So here is Smart entering Year 6 with one SEC Championship and three SEC East Division titles in his first five seasons, along with four-straight Top 10 finishes.
Oddsmaker’s best bet
It’s a resume of consistency most programs would be proud of, yet USA Today oddsmaker Danny Sheridan suggests the Bulldogs face great urgency to win the national title in 2021.
“If Georgia doesn’t win this year, you can forget it, they’re not going to win for a long time,” Sheridan said to Paul Finebaum on the SEC Network earlier the month. “By win, I mean get to the Final Four.”

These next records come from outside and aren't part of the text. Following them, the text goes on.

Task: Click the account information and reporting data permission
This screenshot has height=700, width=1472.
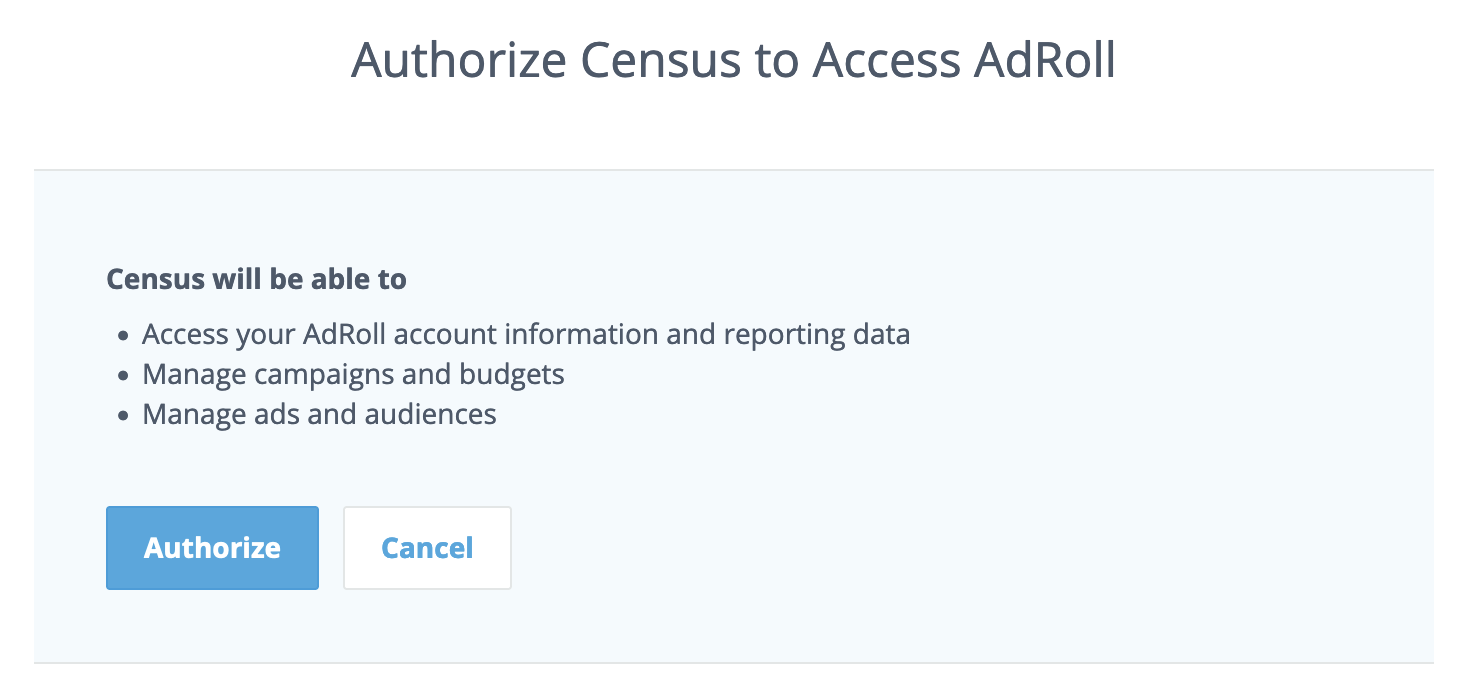Action: [x=526, y=334]
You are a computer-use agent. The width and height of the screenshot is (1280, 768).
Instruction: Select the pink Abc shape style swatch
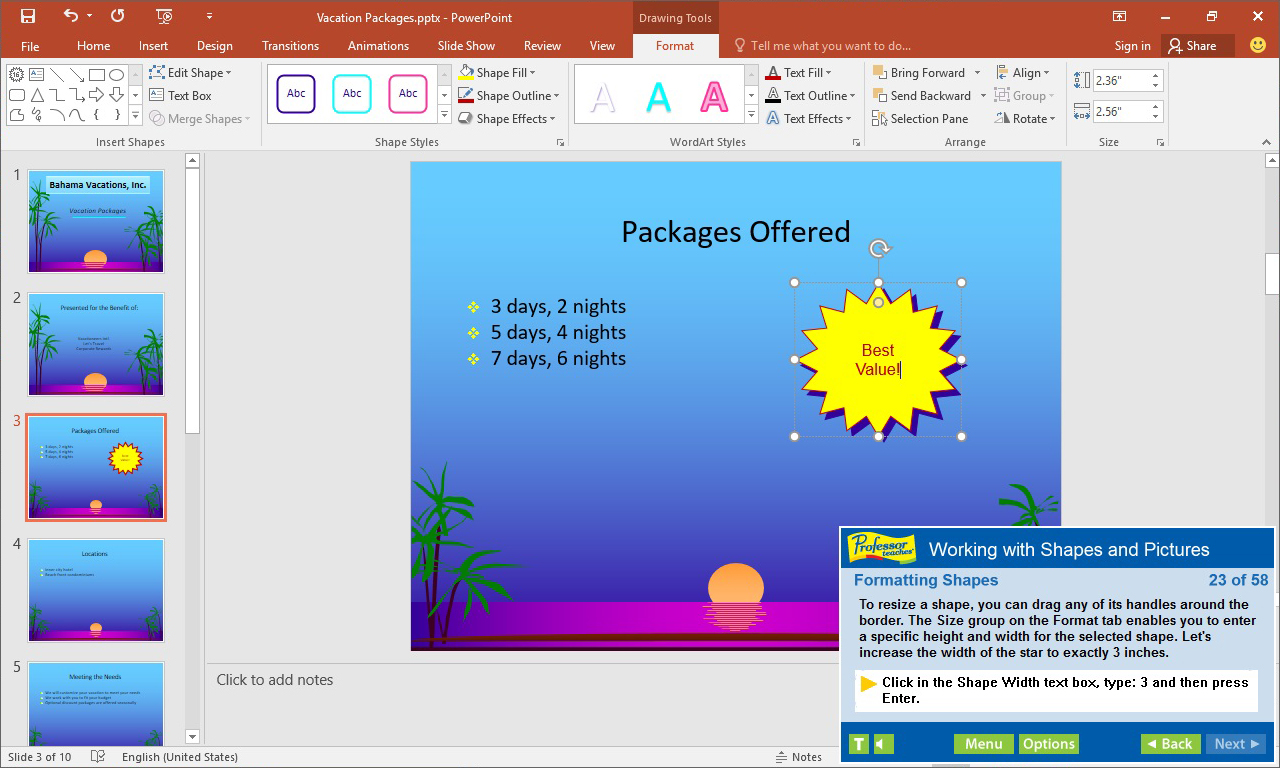click(x=408, y=93)
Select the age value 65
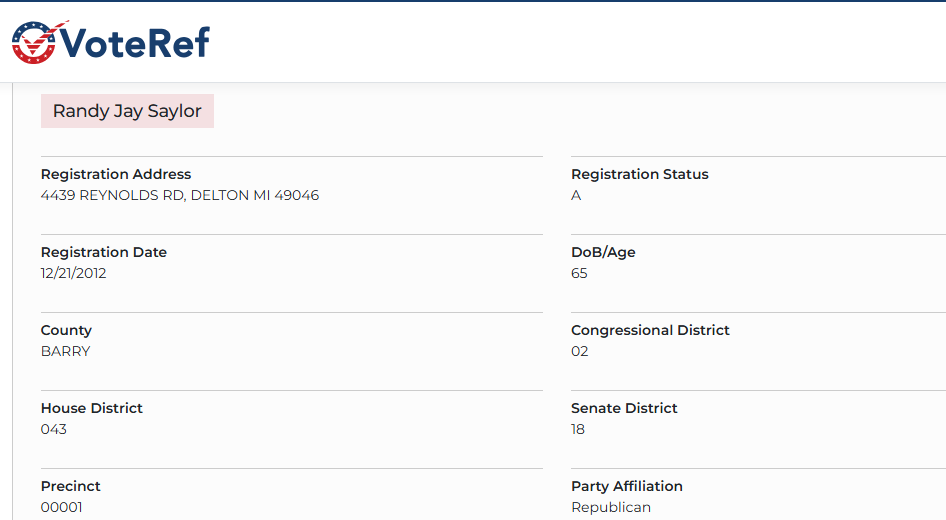The width and height of the screenshot is (946, 520). tap(579, 273)
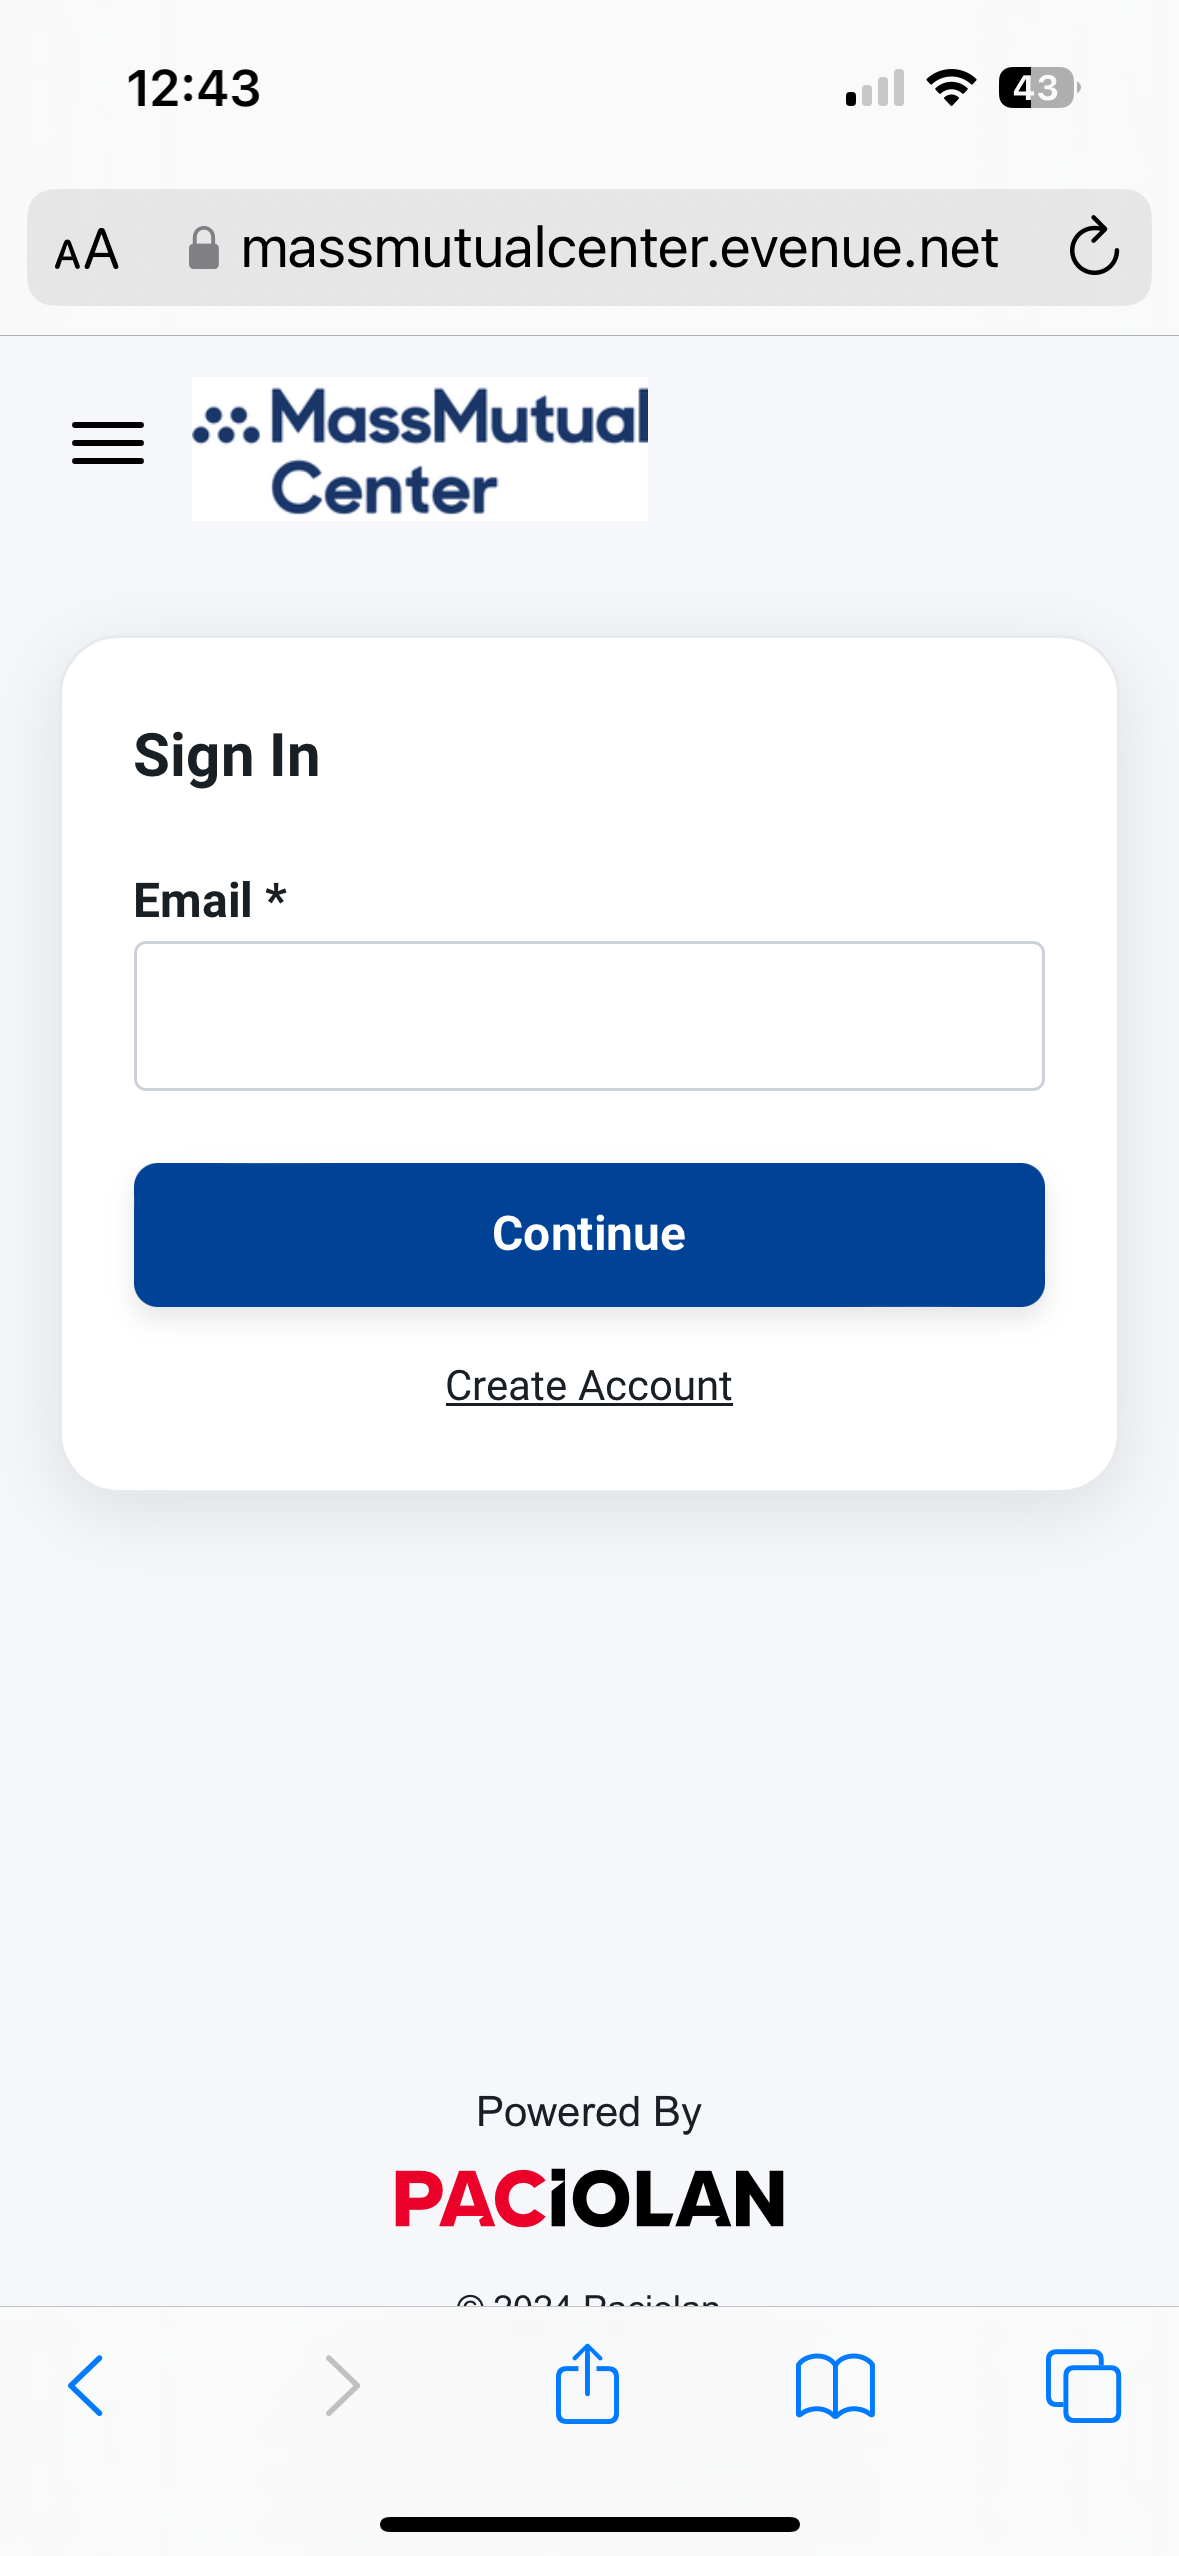Screen dimensions: 1179x2556
Task: Go back to the previous page
Action: (x=86, y=2385)
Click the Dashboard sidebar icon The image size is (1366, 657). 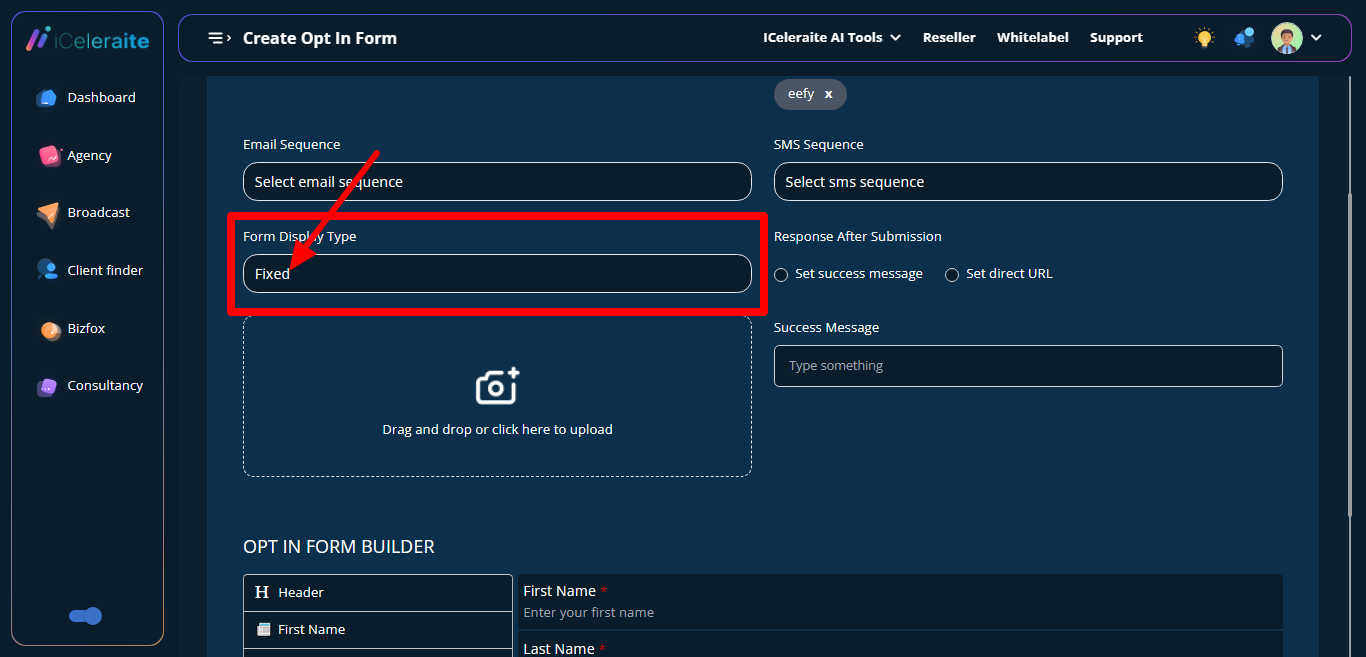pos(47,98)
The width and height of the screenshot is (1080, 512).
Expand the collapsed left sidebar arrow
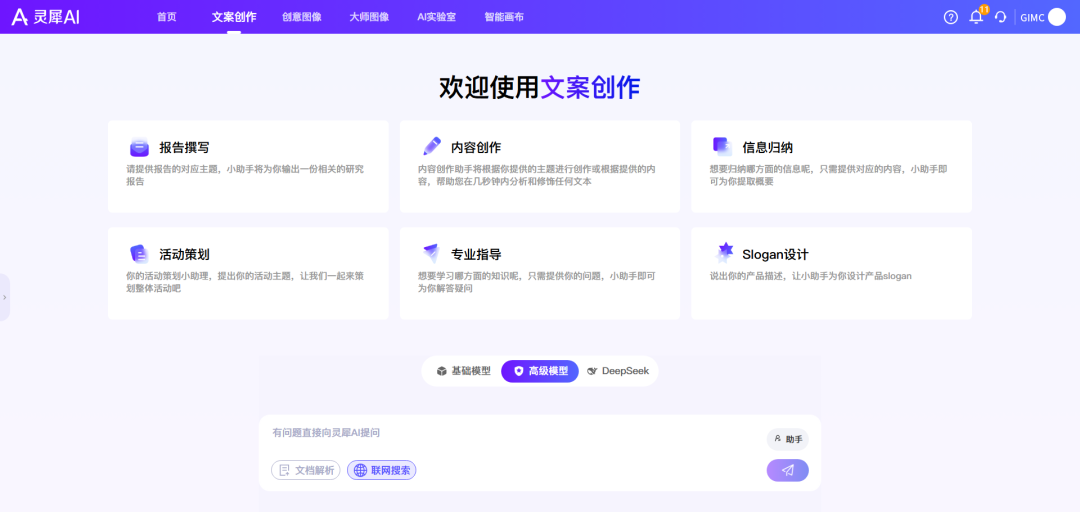[5, 297]
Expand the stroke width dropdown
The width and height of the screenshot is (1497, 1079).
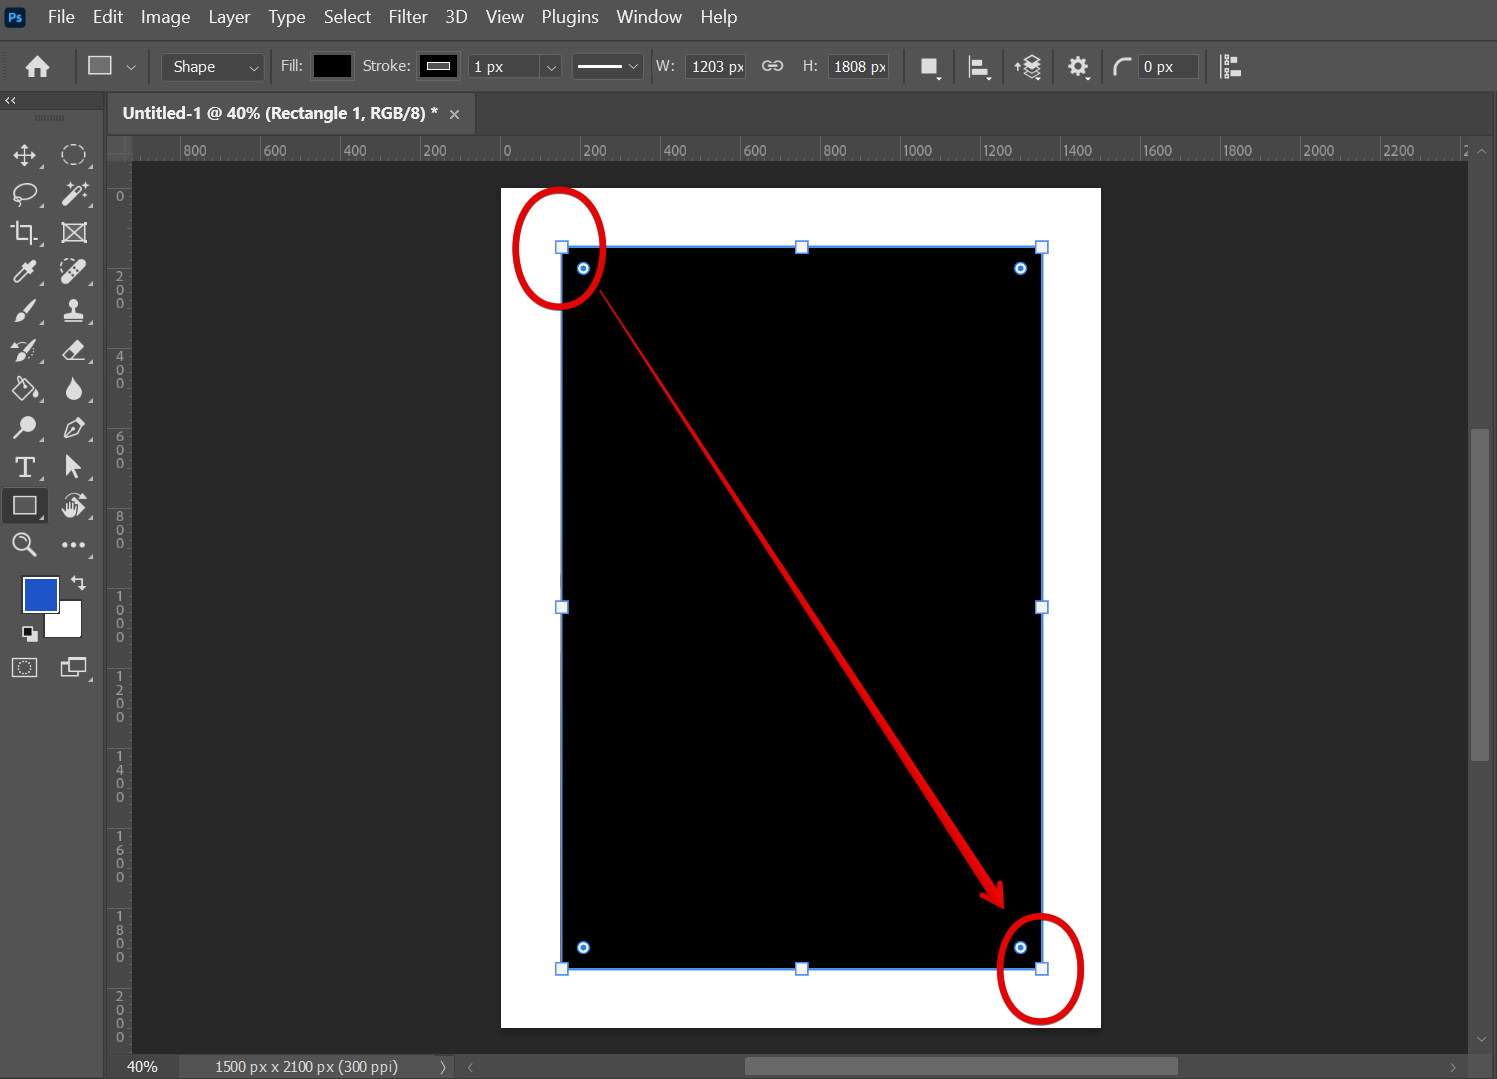(550, 67)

ESPN writer David Hale also said UGA has a “now or never” type of roster, no doubt referencing the likelihood that many of the key offensive and defensive players — notably JT Daniels, George Pickens and Jordan Davis — will likely be in the 2022 NFL Draft.
The Bulldogs are favored to appear in the SEC Championship Game with good reason. UGA projects to be favored in all of its SEC regular-season games after opening the season against six-team defending ACC champion Clemson on Sept. 4.
Smart has, for the most part, taken care of business in the games the Bulldogs are supposed to win as taken care of business under the bright lights.
Smart is 10-6 against Top 10 competition, with three of those losses coming to Alabama in games the Bulldogs led at halftime.
Only one other team has come from behind at the half to beat a Smart-coach UGA team — Tennessee, on a Hail Mary, in 2016.
Still, there are some credentialed media who challenge Smart on his coaching acumen.
This is misguided and naive.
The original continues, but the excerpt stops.